Work to be completed:
What is the count of lines in the data that hold the string "computer"? State the number alone.

Records for this exercise:
____________________

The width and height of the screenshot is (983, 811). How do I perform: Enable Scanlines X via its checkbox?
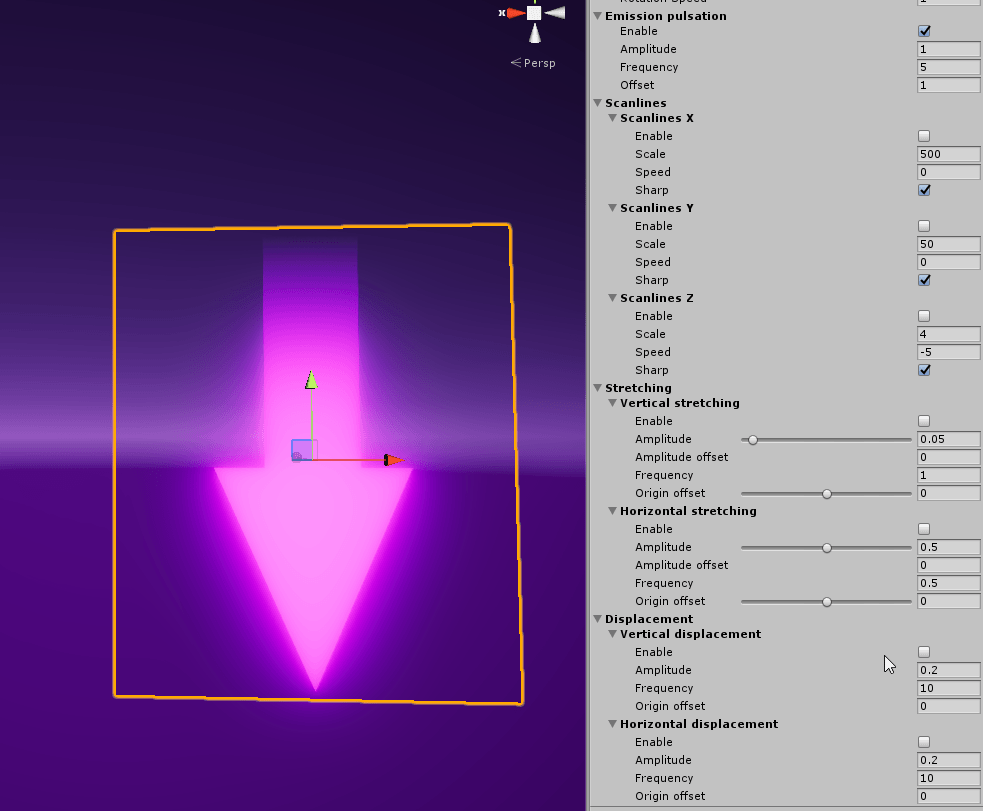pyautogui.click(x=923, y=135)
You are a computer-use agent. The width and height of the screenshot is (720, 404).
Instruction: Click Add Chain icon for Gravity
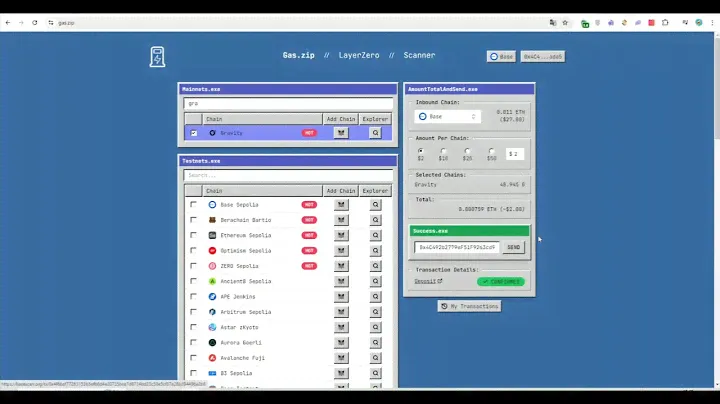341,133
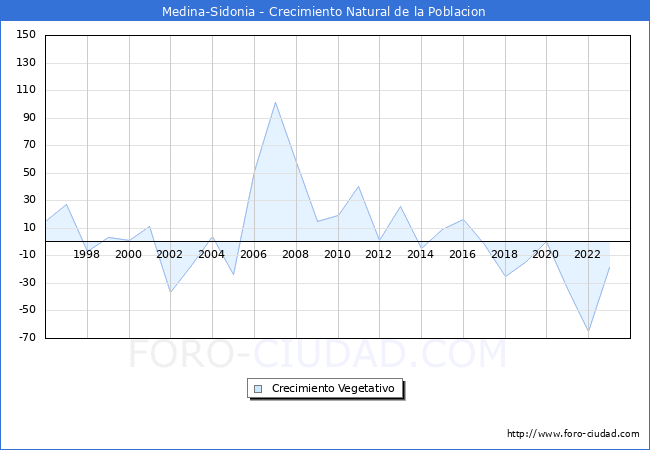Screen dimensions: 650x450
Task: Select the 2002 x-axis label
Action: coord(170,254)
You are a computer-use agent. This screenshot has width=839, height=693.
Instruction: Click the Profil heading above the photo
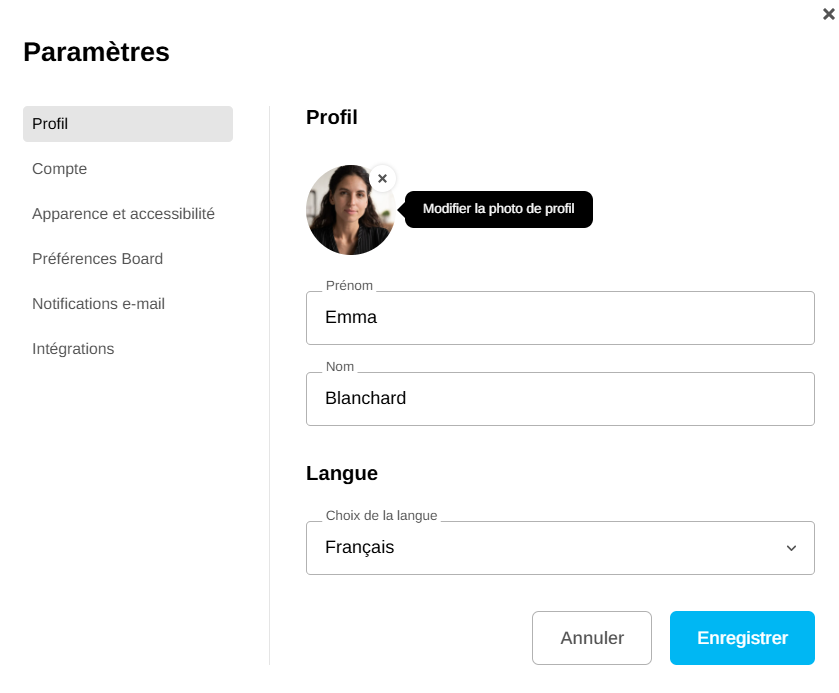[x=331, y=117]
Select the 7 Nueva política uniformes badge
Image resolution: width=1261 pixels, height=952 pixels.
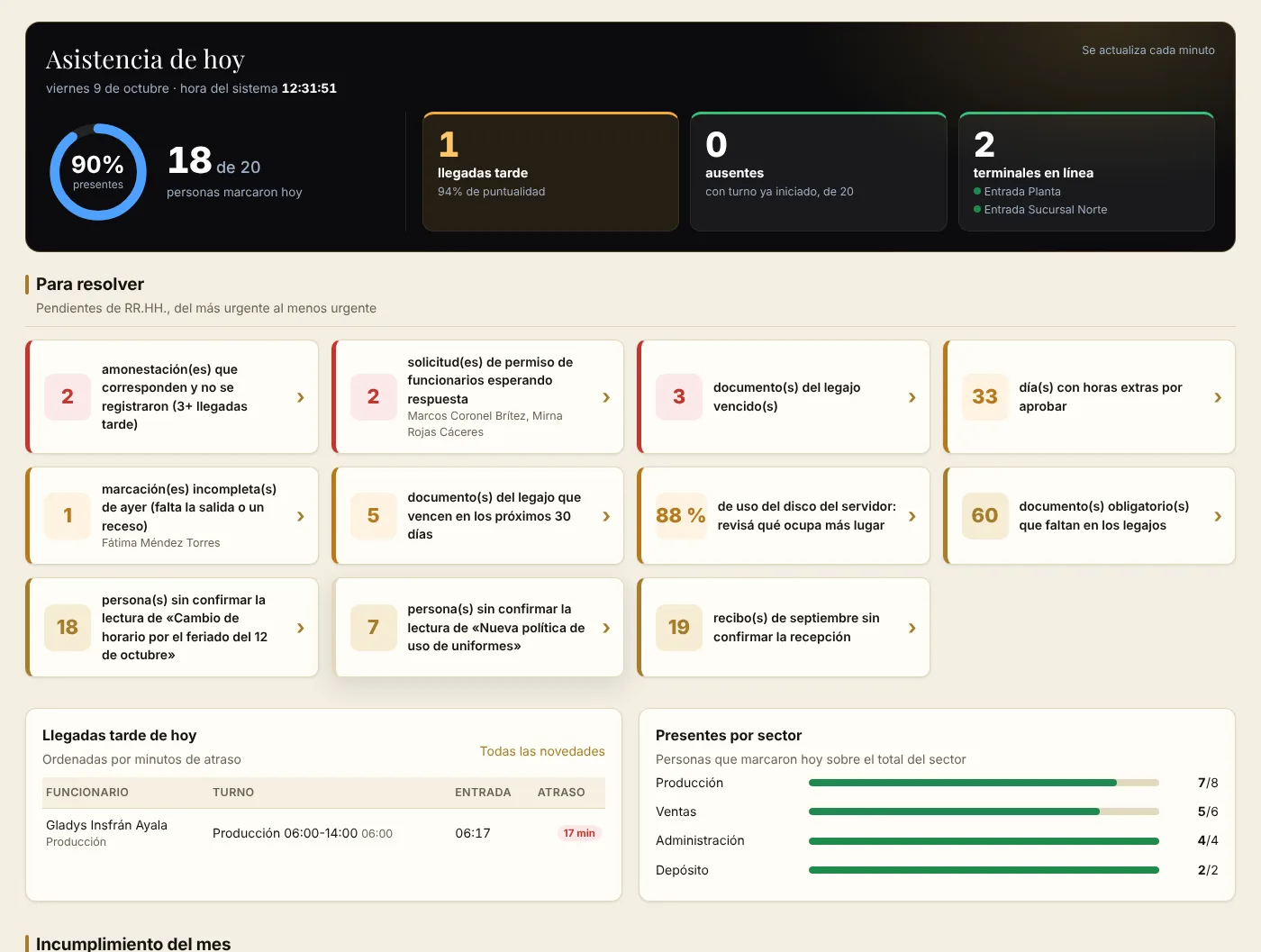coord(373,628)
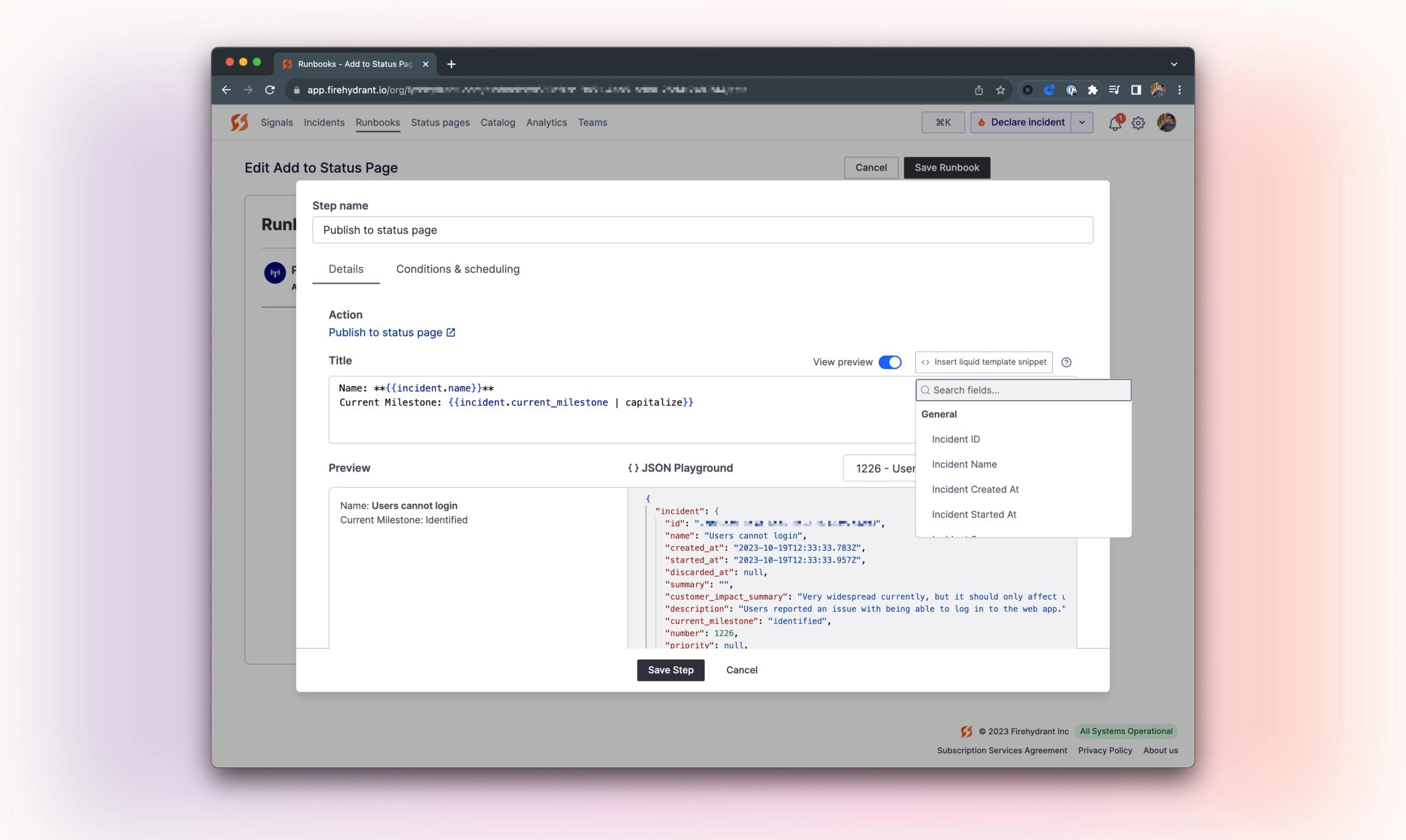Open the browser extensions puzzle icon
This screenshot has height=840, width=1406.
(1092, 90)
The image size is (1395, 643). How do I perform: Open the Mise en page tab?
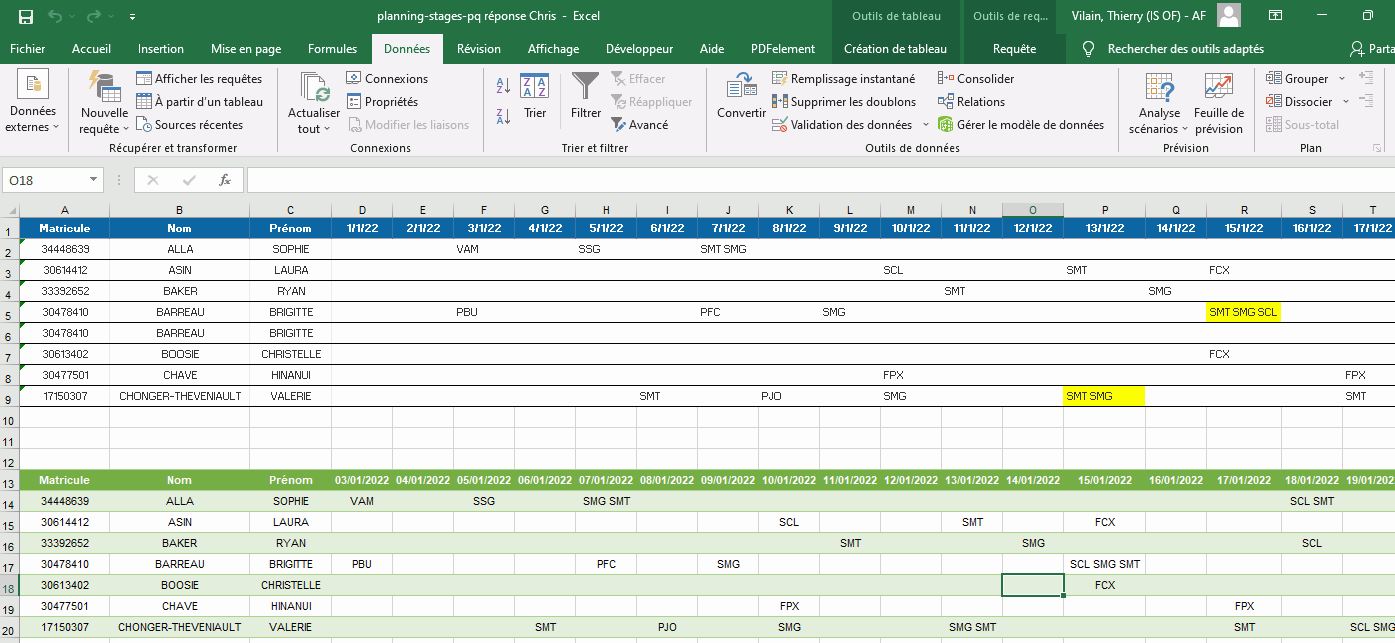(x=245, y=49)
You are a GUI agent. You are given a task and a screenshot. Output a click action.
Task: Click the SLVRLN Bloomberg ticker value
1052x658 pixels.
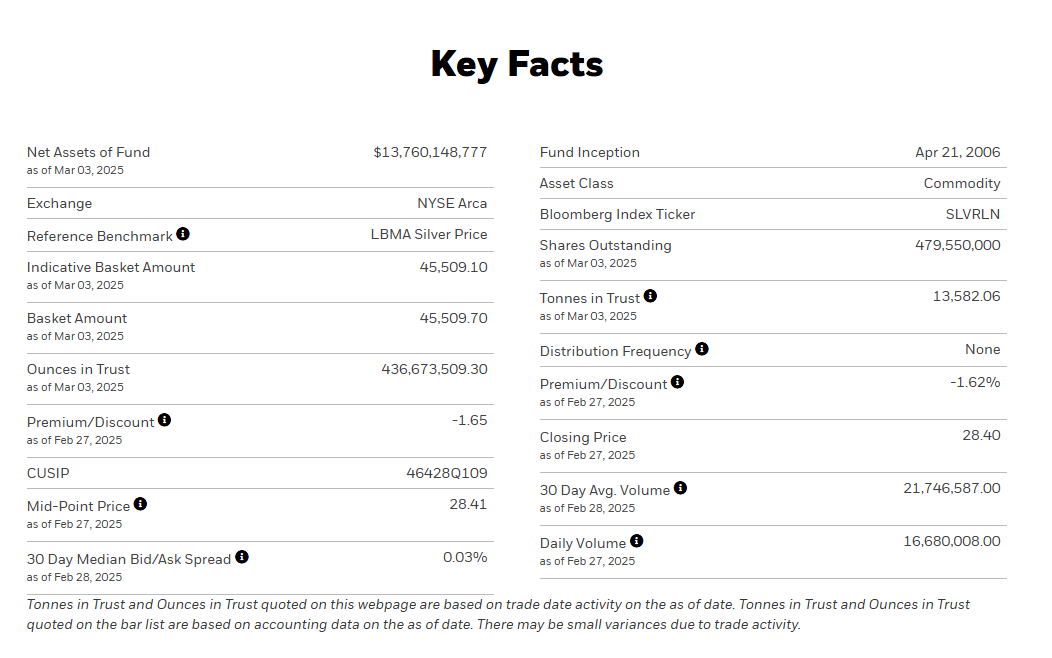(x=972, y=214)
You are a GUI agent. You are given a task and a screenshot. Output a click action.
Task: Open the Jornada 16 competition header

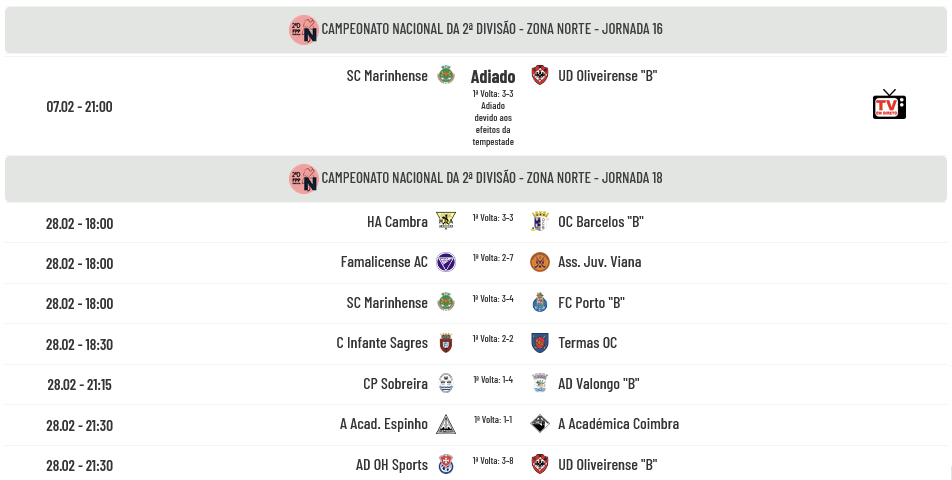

____________________

Solution for this exercise:
2